How Demi Lovato's Eating Disorder Became An Exercise Addiction

When speaking to supermodel and body image activist Ashley Graham on her Pretty Big Deal podcast yesterday, Demi Lovato revealed her recovery from an eating disorder actually wasn't a recovery at all. 

The 27-year-old singer has spoken publicly about her battle with bipolar disorder, depression, addiction, and bulimia. And while she "thought the past few years was recovery from an eating actually was just completely falling into it." 

Bulimia is an emotional disorder involving body dysmorphia, which leads to periods of overeating followed by purging or excessive and unhealthy fasting. The compulsion to control weight gain can take other less obvious forms, though, which is what Lovato experienced.
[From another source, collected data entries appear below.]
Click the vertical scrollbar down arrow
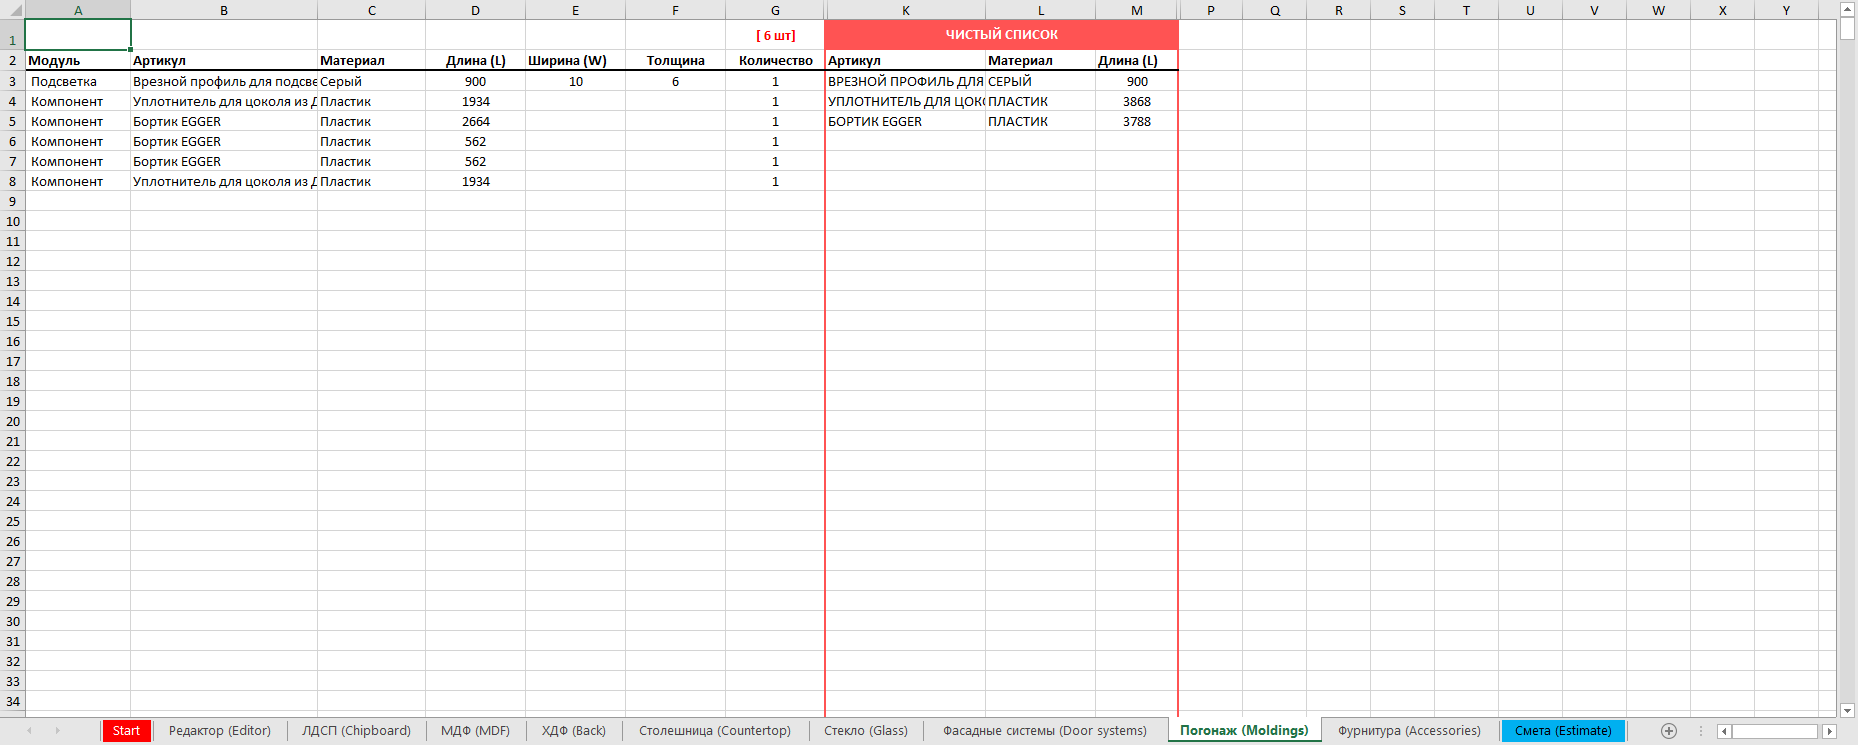The image size is (1858, 745). [1847, 710]
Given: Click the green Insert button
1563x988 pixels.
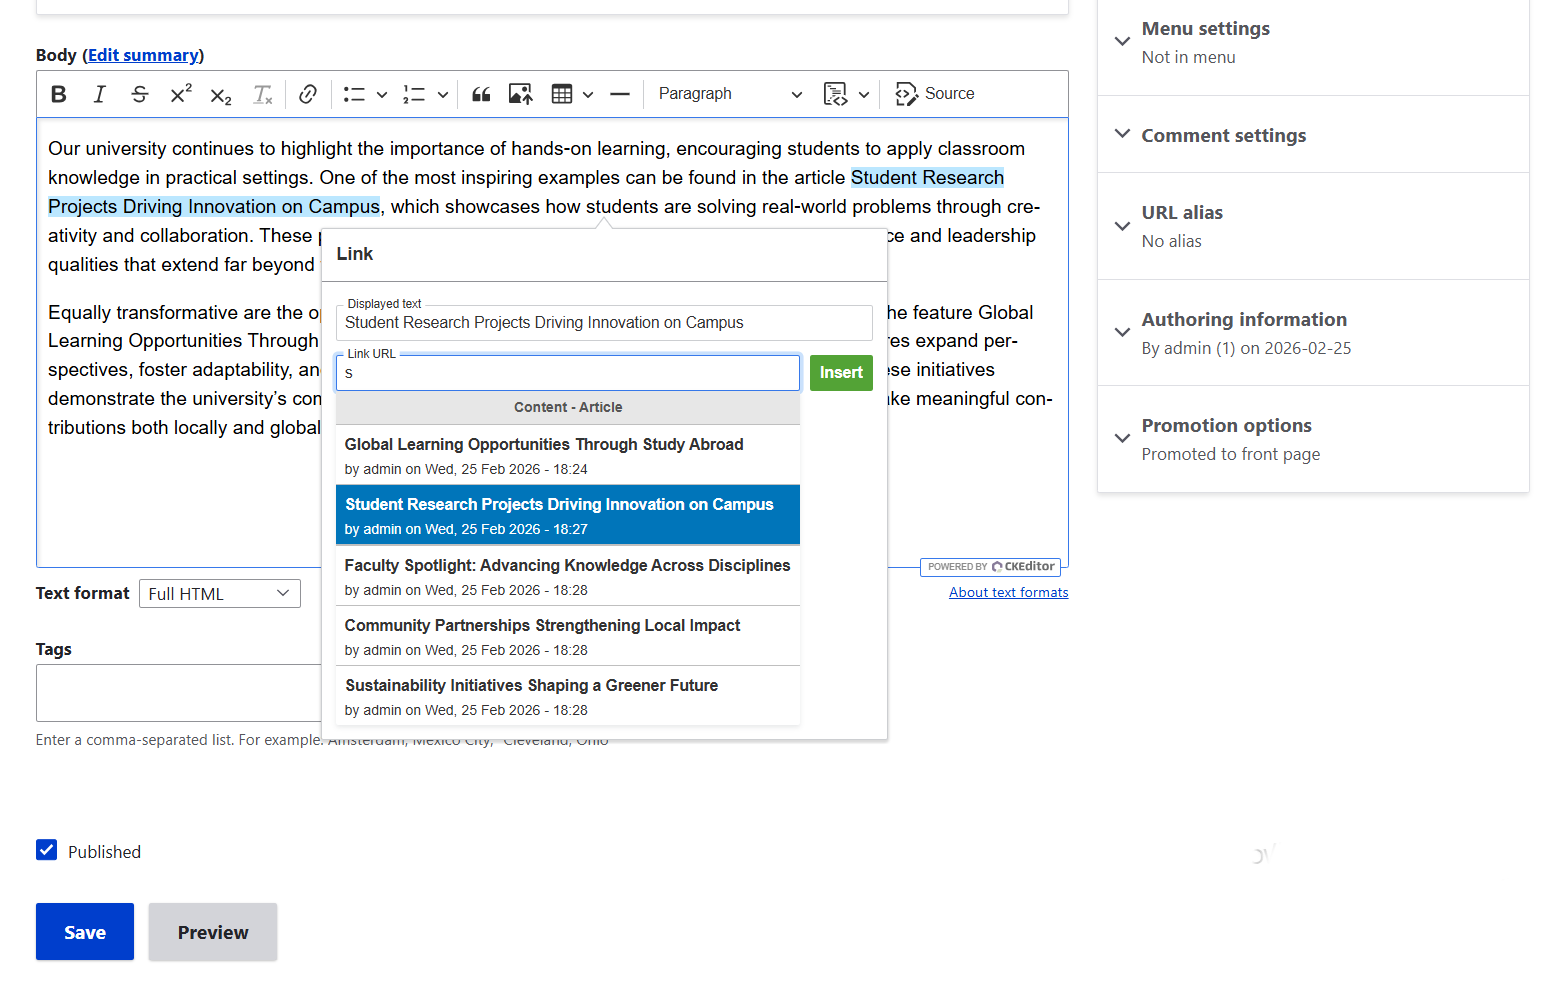Looking at the screenshot, I should [841, 372].
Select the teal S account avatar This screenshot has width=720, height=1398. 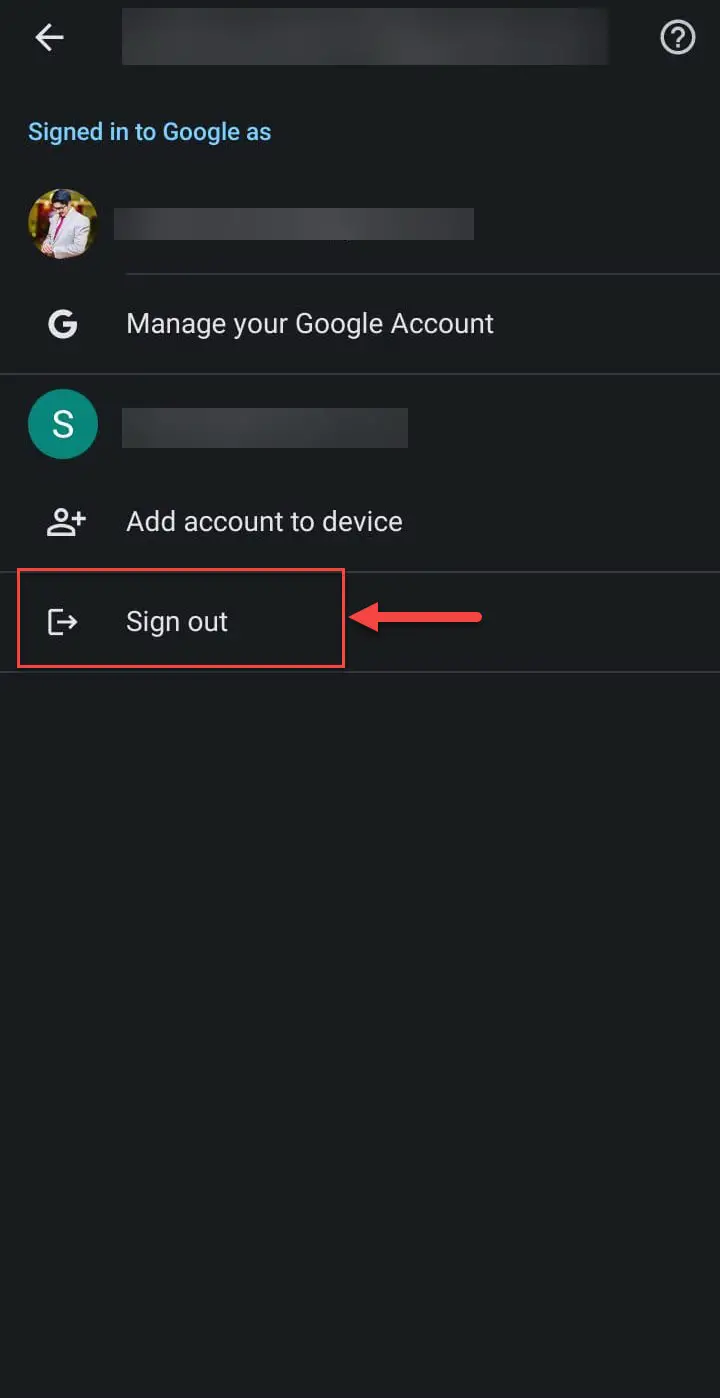tap(63, 424)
"There were days when I lived at the gym—I would take business meetings at the gym on my breaks from my workouts," she told Graham in the interview. "I'd be gross, but at least I didn't have to leave and shower. I could go right back into my workout."

While the symptoms of exercise addiction are less obvious than bulimia and might even be viewed as healthy by outsiders, the psychological and physical toll it takes can be just as damaging. 

"I'd eat a meal, go workout, eat a meal, go workout," Lovato recalled. "And...that's just not happiness to me; that's not freedom."

How common is exercise addiction?

A recent study, published in the journal Psychotherapy and Psychosomatics, found people with eating disorders often use excessive exercise to treat the depressive symptoms attached to their disordered eating. 

Researchers from Karlsruhe Institute of Technology (KIT) in Germany and the University of Freiburg studied the electronic diaries of 29 participants with eating disorders and 35 healthy controls. 

The patients with eating disorders experienced a more heightened mood immediately following exercise, compared to the healthy patients; they also felt less pressure to be thin. However, those effects began to decline after only one to three hours. 

"This may result in a vicious circle, in which more and more exercise is needed to feel good," said Markus Reichert, Ph.D.—an experience that Lovato has battled and understands all too well. 


How can people break this cycle? 

Making people who are suffering with or in recovery from eating disorders aware of their susceptibility to exercise addiction can encourage them to seek treatment proactively. Additionally, educating others on the less obvious signs of eating disorders and excessive exercise can lead to intervention and prevention. 

After years of "running [herself] into the ground with workouts and extreme dieting," the singer has committed to changing her mindset on body image and hopes to advocate for all body types. 

"Someone needs to stand up for people who don't naturally look that way," Lovato said. "I had to work...every day at the gym six days a week to maintain that figure. That only led me one way, and I don't want to go down that path again."